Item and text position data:
• • • •
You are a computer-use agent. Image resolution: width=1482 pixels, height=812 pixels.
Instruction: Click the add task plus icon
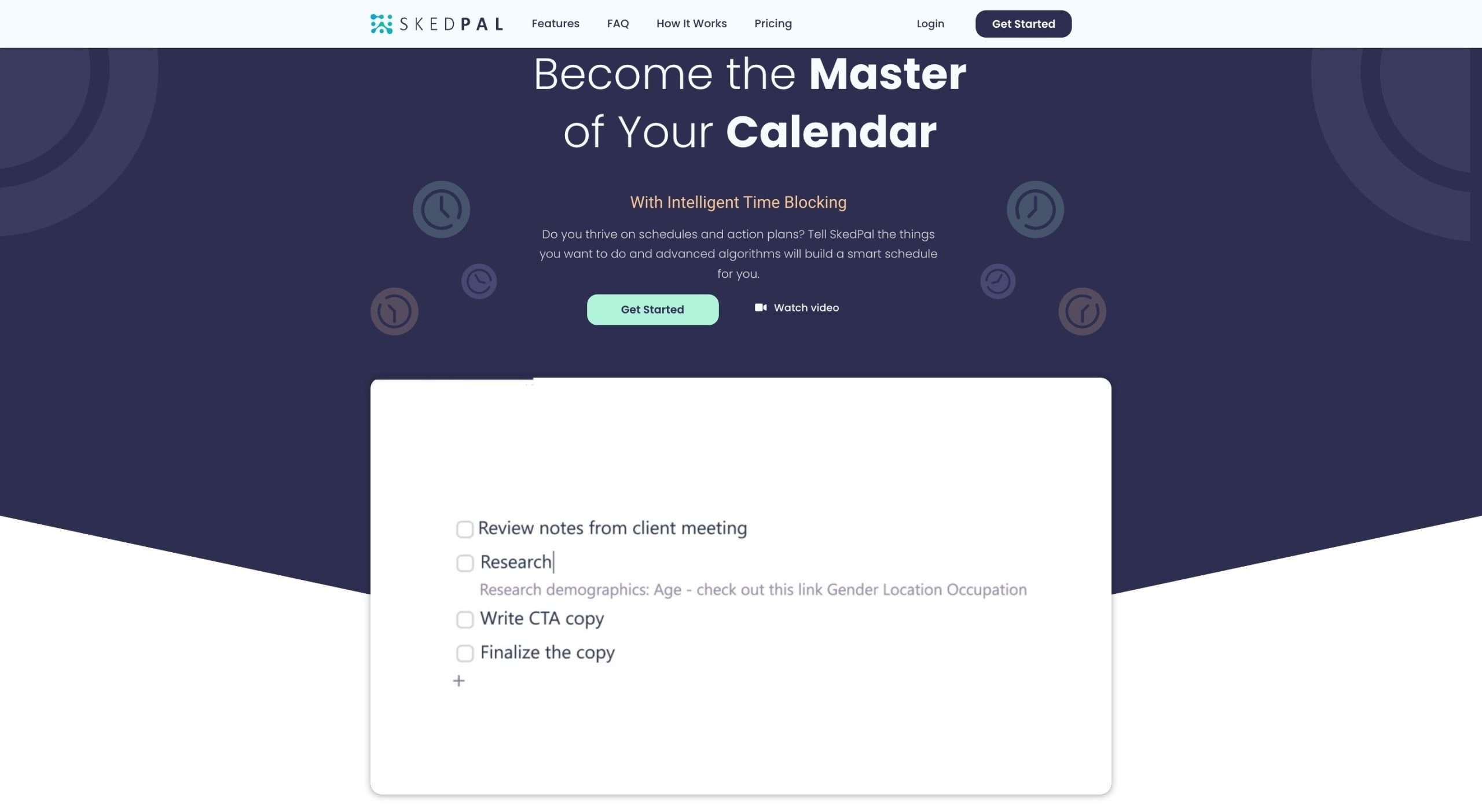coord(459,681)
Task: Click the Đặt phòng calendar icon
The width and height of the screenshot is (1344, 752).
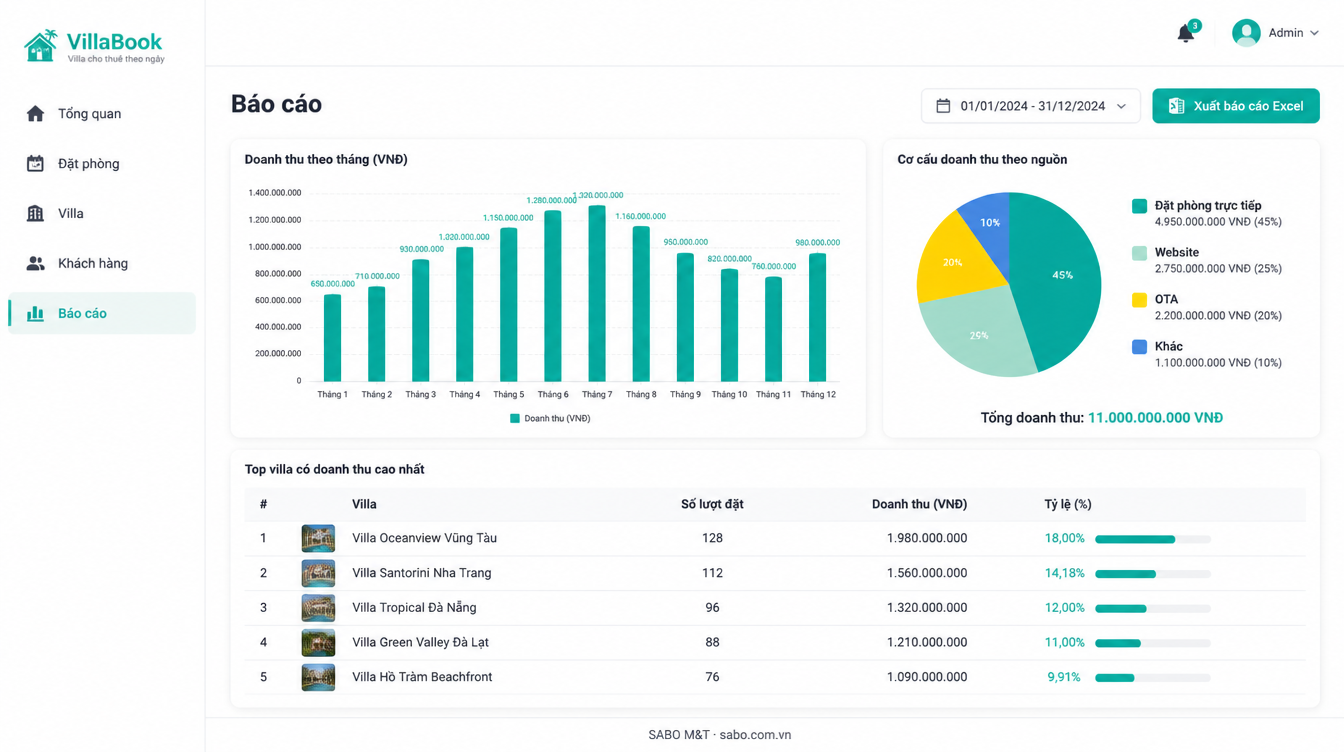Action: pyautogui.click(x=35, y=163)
• • • •
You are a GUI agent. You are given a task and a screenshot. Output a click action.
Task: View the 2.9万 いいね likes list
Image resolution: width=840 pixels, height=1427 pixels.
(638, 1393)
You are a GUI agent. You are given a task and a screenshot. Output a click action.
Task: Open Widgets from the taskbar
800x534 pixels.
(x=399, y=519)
• • • •
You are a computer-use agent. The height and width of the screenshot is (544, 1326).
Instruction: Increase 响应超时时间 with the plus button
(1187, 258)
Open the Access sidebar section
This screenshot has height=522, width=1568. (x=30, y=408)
• • • •
*Your goal:* Output the lines of the items from the line containing "Task: Click the Đặt phòng calendar icon" through the line containing "Action: pyautogui.click(x=35, y=163)" as a JSON list of strings, one string per line, with blank lines omitted and both of those lines included. Leave the pictures out of your answer.

*Output:*
[
  "Task: Click the Đặt phòng calendar icon",
  "The width and height of the screenshot is (1344, 752).",
  "Action: pyautogui.click(x=35, y=163)"
]